EXCERPTED RECORDS below:

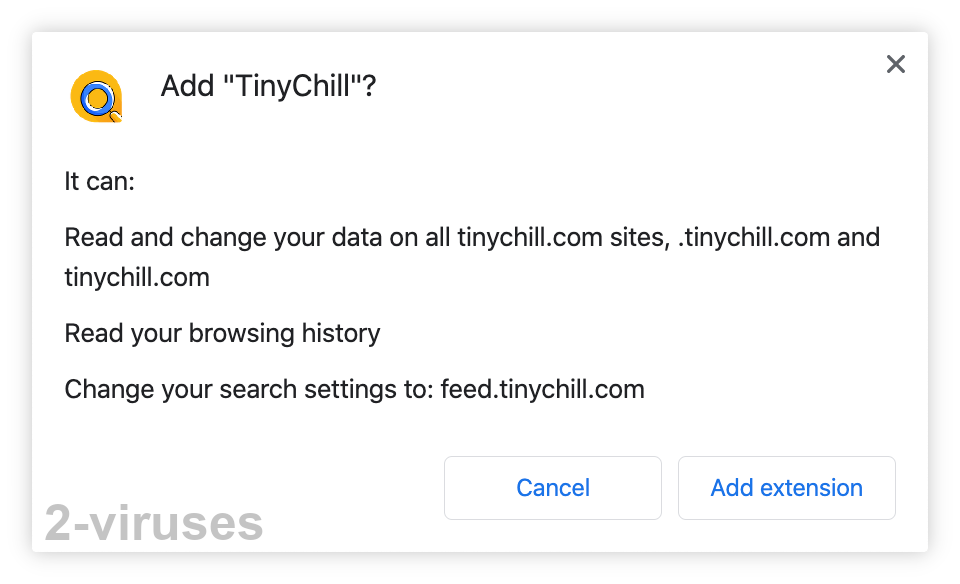Select the text reading your browsing history
960x584 pixels.
(x=222, y=333)
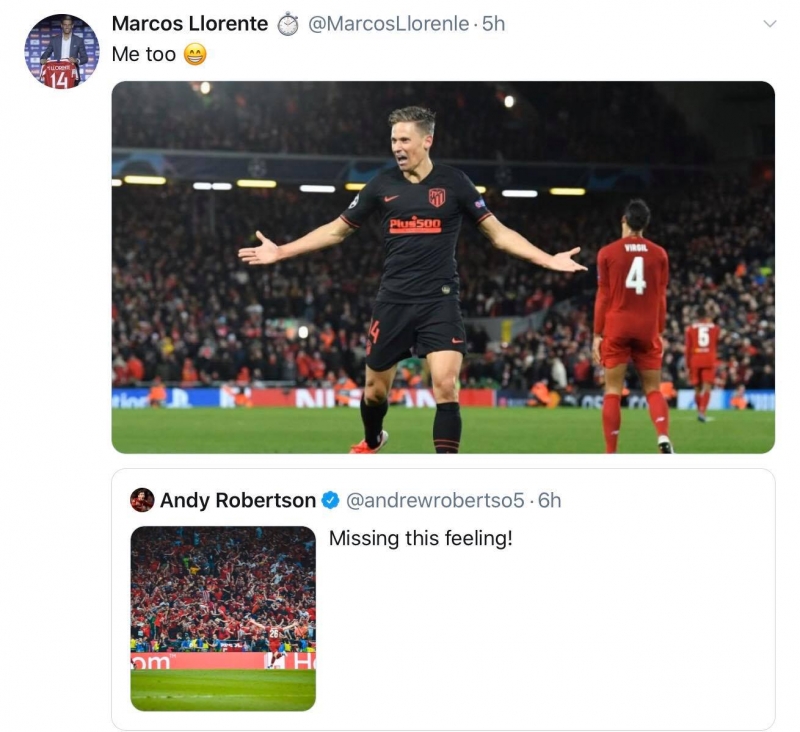Select the 'Me too' tweet text

tap(143, 54)
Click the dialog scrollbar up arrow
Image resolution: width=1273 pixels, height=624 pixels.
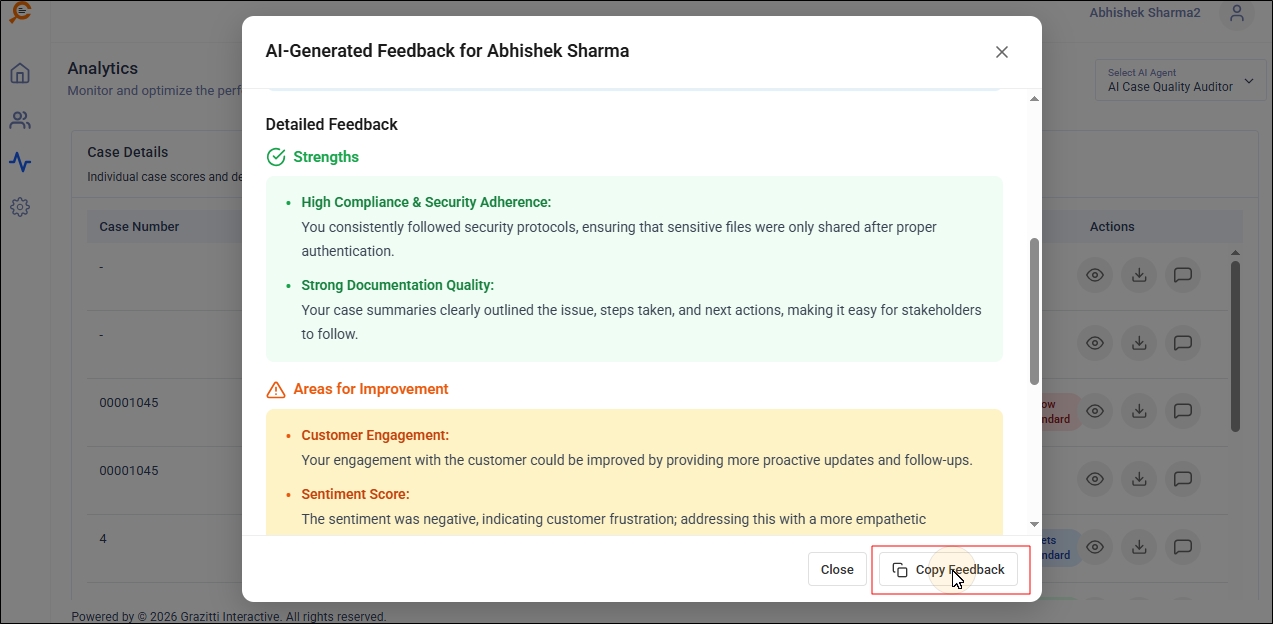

End of EXCERPTED RECORDS.

# [TASK GOAL]
The answer must consist solely of the lines from the one with "Click the dialog scrollbar up arrow" through the final line of the data, each reproduced exactly and with pictures omitted.

# [EXERCISE OUTPUT]
Click the dialog scrollbar up arrow
Image resolution: width=1273 pixels, height=624 pixels.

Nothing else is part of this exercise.